For me, it was fascinating to imagine how Piero made those drawings with only a compass and a ruler following the arguments of Archimedes. My hands changed the pages to find the section on “The Quadrature of the Parabola”. This is the section where Archimedes describes how to calculate the area of a parabola intersected by a straight line using approximations that we now clearly identify with calculus. Piero drew a square outside the parabola and inscribed a triangle inside the parabola, clearly limiting the area of the parabola to a value between two that were well-known in the 15th century. This bounding the answer is key to all the STEM disciplines. 

The other section I showed the group is the one with the spirals. Not only are they aesthetically beautiful, but they also form the beginnings of the use of what we now call polar coordinates. How Piero could do all that is beyond my understanding, but as a true Renaissance man, he not only pursued the individual beauty but that very peculiar beauty/truth, which is the truth of mathematics.

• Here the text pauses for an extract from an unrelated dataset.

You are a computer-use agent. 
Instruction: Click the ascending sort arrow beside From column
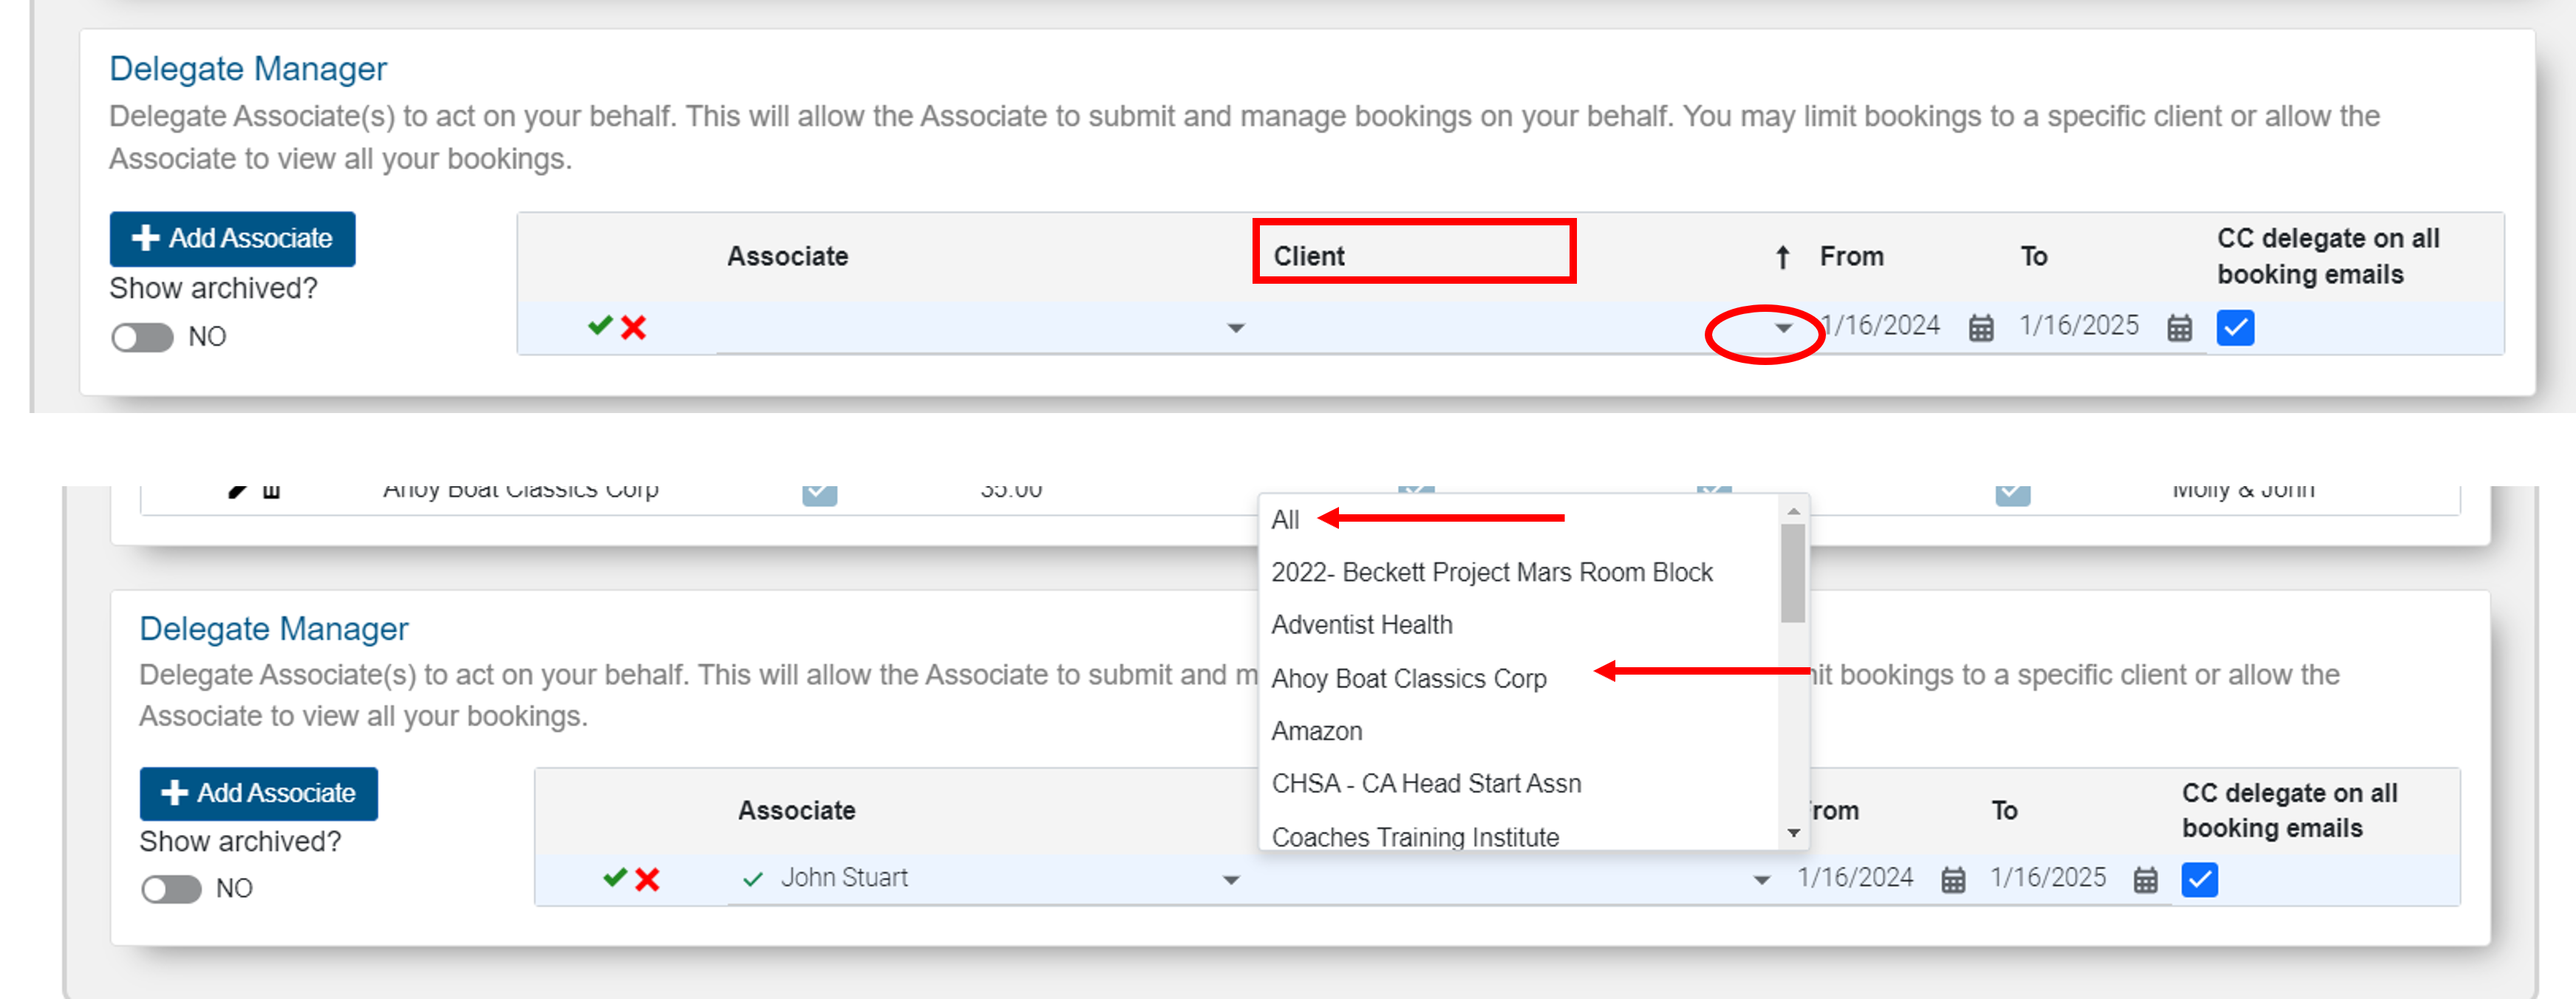(1782, 256)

The visit ended and we wandered on the exhibit of works related to the painter Luca Giordano. There were books, drawings, and manuscripts, including some by Galileo Galilei, the founder of modern physics here in Florence.


Useful Bibliography beyond the Wikipedia page in English about Piero della Francesca

Mark A. Peterson “The Geometry of Piero della Francesca” The Mathematical Intelligencer  19, 33–40 (1997).

Frank J. Swetz (The Pennsylvania State University) Convergence 2014, Mathematical Association of America. Mathematical Treasure: Della Francesca’s Archimedes.

The digitalized version of “Manuscript Riccardiano 106“.